Olay 17 Mayıs 1998 tarihinde meydana geldi...İşadamı
Salih Bozdoğan, gönüllü ifadesinde, özetle şunları anlattı: "Kızım Bilge,
Almanya'da öğrencidir. Turizm eğitimi görür. Bilge'nin sınıf arkadaşlarından
biri, Rum kesiminde turizmle uğraşan Çangaris'in oğludur. Çocuklarımızın
arkladaşlığı, telefonla görüşmemize, dost olmamıza vesile oldu. Çangaris,
Pile'de buluşmamızı teklif etti. Bu buluşmada hem tanışacak, hem de iş
görüşmesi yapacaktık. Önceki gün, bu buluşma sağlandı. Pile'de, Çangaris bizi
evine davet etti. Bir lokantada değil, evinde ağırlamak istiyordu. Kabul ettik
ve Çangaris'in Larnaka'daki evine gittik. Orada yemek yedik ve iş konuları
görüştük. Çangaris, İstanbul'a turist götürmek niyetindeydi. Türkiye'ye, bu
konuda katkı yapmak için, konuyu araştırmaya karar verdim. Yemek bitince,
Pile'ye döndük. Sonra Beyarmudu'na geldik. Pile'ye geçiş izni aldıktan sonra,
daha ileri gitmenin suç olduğunu bilmiyorduk. Kötü bir amacımız yoktu."
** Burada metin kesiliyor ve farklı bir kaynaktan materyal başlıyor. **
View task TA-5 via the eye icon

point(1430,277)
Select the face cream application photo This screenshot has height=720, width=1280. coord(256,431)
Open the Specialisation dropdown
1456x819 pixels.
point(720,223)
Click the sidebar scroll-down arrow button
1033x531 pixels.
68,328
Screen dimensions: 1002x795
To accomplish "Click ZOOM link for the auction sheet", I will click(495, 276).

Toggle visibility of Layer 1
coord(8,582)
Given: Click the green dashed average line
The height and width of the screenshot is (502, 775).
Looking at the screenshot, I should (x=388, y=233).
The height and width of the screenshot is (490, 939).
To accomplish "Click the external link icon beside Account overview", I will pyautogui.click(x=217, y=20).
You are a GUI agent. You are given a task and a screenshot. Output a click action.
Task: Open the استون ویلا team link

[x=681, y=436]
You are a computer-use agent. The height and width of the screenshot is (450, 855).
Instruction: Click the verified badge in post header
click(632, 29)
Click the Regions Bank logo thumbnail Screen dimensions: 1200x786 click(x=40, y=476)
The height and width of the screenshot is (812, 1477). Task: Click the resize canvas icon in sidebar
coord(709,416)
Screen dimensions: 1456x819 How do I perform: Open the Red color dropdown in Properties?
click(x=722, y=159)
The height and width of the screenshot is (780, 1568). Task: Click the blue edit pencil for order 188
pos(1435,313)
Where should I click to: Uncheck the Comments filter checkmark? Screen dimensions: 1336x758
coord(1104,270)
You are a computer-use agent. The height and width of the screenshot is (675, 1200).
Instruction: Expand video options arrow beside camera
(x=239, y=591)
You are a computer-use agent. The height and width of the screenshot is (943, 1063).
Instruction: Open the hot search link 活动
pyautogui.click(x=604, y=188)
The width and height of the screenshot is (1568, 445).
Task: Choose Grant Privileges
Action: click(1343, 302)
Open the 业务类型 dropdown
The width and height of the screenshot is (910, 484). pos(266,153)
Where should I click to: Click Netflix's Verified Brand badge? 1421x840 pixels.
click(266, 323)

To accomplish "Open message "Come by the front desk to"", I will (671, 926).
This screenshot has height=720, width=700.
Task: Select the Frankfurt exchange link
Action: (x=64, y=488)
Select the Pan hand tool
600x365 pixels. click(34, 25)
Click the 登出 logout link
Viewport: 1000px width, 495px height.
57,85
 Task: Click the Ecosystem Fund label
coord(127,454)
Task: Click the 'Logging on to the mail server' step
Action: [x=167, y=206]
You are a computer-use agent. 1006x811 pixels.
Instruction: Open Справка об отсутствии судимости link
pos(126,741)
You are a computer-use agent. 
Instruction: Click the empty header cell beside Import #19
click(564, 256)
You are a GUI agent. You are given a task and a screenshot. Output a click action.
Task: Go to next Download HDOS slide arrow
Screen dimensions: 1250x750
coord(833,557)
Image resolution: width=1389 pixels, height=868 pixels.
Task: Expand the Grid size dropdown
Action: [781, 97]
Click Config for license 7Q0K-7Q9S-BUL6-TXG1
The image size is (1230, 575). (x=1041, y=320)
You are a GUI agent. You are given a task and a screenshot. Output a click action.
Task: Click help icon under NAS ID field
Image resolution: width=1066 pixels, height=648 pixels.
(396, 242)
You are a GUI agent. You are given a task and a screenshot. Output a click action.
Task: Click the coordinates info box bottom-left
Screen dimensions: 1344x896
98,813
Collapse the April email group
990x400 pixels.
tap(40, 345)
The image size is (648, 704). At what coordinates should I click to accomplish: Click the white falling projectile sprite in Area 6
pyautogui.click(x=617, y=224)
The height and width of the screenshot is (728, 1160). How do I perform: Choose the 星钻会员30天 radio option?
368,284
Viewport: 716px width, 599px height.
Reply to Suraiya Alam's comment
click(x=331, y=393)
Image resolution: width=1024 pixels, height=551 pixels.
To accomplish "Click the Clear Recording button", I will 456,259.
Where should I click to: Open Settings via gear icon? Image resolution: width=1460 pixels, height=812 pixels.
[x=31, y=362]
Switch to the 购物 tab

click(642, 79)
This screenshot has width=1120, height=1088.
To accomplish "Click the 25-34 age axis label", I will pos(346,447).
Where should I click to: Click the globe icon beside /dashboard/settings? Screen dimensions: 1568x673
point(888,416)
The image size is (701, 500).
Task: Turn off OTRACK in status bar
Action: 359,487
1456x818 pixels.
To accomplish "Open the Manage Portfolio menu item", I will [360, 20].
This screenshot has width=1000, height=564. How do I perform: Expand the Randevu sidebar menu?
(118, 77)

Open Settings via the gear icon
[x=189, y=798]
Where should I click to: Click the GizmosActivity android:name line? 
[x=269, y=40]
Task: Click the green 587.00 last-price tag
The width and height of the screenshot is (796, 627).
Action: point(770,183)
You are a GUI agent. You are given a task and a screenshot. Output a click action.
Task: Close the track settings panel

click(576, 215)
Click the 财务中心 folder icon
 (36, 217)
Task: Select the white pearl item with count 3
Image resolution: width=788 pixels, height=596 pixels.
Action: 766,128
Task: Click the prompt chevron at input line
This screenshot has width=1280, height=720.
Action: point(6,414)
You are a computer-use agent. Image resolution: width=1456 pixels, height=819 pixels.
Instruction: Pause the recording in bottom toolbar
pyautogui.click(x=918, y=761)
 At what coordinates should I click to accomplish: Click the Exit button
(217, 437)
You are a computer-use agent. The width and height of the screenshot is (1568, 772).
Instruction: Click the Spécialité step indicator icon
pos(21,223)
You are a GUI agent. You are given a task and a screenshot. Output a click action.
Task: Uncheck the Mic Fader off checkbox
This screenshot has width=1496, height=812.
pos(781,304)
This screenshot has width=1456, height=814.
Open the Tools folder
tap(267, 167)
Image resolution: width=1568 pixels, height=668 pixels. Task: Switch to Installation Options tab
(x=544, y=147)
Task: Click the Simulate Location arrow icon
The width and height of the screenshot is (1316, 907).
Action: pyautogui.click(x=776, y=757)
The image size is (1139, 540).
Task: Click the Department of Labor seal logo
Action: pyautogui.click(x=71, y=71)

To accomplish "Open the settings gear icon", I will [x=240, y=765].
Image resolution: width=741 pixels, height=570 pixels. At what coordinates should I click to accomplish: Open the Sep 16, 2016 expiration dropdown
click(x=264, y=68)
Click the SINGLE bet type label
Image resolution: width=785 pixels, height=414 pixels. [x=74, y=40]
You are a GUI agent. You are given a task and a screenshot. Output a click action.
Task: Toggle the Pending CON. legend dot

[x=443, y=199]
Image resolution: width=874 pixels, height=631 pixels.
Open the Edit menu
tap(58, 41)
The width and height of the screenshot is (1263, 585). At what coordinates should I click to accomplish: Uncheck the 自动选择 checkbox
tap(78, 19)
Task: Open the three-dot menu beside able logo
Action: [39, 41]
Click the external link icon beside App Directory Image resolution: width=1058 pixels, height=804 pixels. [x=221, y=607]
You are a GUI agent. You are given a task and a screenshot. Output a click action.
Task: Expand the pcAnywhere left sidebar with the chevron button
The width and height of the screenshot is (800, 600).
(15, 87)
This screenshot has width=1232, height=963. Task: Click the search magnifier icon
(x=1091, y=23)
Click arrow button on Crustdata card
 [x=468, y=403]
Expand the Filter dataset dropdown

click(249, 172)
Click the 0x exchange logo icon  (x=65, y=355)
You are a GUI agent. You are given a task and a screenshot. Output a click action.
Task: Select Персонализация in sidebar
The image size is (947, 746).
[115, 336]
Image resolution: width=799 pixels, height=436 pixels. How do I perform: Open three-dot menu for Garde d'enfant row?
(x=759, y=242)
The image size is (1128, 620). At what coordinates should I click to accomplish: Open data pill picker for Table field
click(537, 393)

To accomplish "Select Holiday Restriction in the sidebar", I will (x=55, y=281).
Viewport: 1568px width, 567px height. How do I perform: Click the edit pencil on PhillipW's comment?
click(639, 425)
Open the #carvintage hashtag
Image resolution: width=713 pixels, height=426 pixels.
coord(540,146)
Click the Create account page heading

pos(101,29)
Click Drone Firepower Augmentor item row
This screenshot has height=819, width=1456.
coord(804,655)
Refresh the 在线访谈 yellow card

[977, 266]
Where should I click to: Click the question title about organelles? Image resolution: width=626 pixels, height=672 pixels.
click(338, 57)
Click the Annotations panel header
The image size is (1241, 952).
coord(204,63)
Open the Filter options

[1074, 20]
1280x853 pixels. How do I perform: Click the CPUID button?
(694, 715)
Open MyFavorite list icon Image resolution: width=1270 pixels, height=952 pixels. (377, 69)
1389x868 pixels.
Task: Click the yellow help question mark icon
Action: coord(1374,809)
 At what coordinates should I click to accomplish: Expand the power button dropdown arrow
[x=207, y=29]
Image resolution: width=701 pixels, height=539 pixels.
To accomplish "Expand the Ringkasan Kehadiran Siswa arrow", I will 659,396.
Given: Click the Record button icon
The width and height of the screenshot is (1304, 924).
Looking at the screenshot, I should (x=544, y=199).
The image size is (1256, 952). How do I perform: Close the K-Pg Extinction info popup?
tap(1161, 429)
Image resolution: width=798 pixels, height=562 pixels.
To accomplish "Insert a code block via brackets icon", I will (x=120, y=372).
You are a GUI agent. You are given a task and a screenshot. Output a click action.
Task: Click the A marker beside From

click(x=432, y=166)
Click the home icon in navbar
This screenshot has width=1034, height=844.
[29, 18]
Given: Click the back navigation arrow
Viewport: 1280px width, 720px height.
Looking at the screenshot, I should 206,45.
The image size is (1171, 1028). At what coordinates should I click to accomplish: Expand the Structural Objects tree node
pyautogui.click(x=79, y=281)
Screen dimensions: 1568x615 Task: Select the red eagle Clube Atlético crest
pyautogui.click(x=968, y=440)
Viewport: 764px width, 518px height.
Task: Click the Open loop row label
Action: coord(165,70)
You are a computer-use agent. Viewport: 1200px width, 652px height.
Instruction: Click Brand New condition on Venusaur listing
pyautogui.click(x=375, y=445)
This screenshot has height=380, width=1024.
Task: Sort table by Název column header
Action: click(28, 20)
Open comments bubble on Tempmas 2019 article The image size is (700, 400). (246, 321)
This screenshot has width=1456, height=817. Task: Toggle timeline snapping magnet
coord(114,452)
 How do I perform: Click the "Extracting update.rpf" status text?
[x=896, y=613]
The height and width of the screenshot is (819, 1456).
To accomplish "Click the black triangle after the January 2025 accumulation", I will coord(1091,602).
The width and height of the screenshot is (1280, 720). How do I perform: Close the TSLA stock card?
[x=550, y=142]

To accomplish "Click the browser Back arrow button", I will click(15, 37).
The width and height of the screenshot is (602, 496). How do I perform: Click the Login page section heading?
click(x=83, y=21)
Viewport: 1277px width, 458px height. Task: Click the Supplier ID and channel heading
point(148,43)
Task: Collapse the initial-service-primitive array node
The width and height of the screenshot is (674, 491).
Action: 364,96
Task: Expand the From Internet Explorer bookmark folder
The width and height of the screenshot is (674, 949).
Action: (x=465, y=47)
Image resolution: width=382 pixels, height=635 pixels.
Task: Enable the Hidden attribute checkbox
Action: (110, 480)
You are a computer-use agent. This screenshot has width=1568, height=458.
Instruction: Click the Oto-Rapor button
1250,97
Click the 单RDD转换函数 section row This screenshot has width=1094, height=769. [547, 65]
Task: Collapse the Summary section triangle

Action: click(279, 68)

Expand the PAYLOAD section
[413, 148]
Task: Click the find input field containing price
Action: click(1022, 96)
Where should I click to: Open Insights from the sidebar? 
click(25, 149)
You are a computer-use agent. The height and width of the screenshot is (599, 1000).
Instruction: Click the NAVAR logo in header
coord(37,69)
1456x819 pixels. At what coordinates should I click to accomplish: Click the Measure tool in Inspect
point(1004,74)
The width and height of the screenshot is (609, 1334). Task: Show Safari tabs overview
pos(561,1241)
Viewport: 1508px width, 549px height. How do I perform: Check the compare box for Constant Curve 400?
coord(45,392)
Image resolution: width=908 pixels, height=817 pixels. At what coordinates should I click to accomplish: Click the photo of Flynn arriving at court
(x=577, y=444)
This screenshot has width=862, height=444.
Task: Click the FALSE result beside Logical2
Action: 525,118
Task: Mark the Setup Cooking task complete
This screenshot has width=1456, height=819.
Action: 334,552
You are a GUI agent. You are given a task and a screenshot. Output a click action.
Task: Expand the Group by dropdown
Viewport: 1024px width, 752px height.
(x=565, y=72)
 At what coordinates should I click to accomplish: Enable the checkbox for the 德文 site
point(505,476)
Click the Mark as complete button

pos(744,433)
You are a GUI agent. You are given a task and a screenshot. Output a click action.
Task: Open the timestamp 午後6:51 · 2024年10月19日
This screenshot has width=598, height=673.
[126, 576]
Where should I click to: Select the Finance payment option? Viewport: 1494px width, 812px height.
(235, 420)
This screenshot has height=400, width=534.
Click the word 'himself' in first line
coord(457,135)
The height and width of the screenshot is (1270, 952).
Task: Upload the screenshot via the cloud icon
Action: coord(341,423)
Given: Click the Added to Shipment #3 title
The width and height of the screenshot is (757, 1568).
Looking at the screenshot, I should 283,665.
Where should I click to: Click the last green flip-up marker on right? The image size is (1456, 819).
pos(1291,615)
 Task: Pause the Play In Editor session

47 yaşında, iki çocuk babası, işadamı Salih Bozdoğan ve
eşi Gamze ile ilgili Askeri Ağır Ceza Mahkemesi'nin kararını yargıç Mehmet
Türker verdi ve sanıkları mahkum ederken, özetle şunları söyledi:
"Defalarca belirttiğimiz gibi, bu tür suçlar ciddi suçlardır. On yıla
kadar hapisliği vardır. Ceza takdir ederken, sanıkların bu suçu işlemekteki
niyetlerini gözönüne almamız gerekmektedir. Olgulara bakıldığı zaman, ulusal
güvenliğe zarar verici amaçla hareket edilmediği görülmektedir. Bu nedenle,
sanıklara bir fırsat vermek ve onları hapse göndermemek adil ve uygun
olacaktır. Sonuç olarak, sanıkların her biri yüz elli milyon lira para cezası
ödeyecek, para cezasını derhal ödemedikleri takdirde ikişer ay hapis
yatacaklardır." (Kıbrıs, 12.2.1999)
KARDEŞLERİNİN DÜĞÜNÜNE GİTMİŞLER
"Dışişleri Bakanlığı izin vermediği halde, Rum
kesiminde yaşayan kardeşlerinin düğününe giden Hilmi Zeden ile Perihan Zağlul,
para cezası ödemeye mahkum edildi...Olay, 20 Haziran 1998 tarihinde meydana
geldi...Sanıklar, KKTC kimlik kartlarını göstererek Pile'ye gitmek
istediklerini söyledi. Gerekli kayıt yapıldıktan sonra izin verildi. Pile'ye
geçtiler. Pile'de arabalarını boş bir araziye bırakan sanıklar, Güney
Kıbrıs'tan gelen bir arabaya binerek, bilinmeyen bir yere gittiler. On dokuz
saat sonra, saat 03.00'te geri dönen iki kardeş, beyarmudu'ndan KKTC'ye geçmek
isteyince, geç kalış nedeniyle sorgulandılar. Sanık Hilmi Zeden,
"Limasol'da kardeşi çocuğumun düğünü vardı. Oraya gittik. Yeme-içme olunca
geç kaldık" dedi. Beyarmudu Polis Karakolu'na sevk edildiler...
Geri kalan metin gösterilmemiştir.